August 15, 2014 | ManitobaA new Workopolis study shows that a whopping 73 per cent of Canadians are working in careers unrelated to their post-secondary education – despite spending more and more time and money on that education.
The reason behind the apparent paradox is simple: employers are less interested in education for its own sake and more focused on finding employees with career-specific skills and training.
“[Employers] are looking for where have people worked, what’s their past experience, what kind of skills do they have,” said Tara Talbot, vice-president of human resources at Workopolis during a CTV interview in August. “It’s actually less about degrees [. . .] than it is about the skill set that they would bring to the role.”

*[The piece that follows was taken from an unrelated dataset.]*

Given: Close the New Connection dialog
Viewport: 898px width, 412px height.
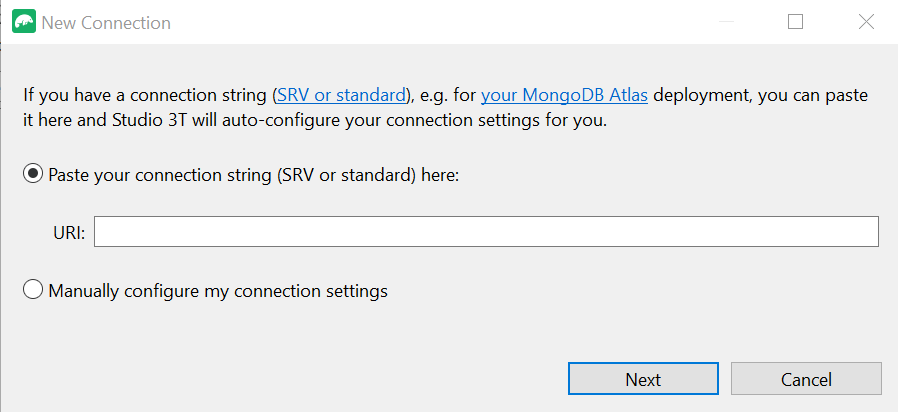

Of course, this is what CDI College has known all along. Its hands-on career-training programs focus on the hard skills students need for a career in their chosen field. Most also include a practicum placement that gives students the work experience employers demand. Not surprisingly, the majority of CDI College grads are working in their field six months after graduation.
“We’re highly adaptable to changes in the labour market and we prepare our students accordingly, says CDI College vice-president Larry Heinzlmeir. “And because our programs are so focused, our students are career-ready in months rather than years.”
In light of the Workopolis study, spending less time in school and receiving training that will actually prepare you for a specific career makes a whole lot of sense.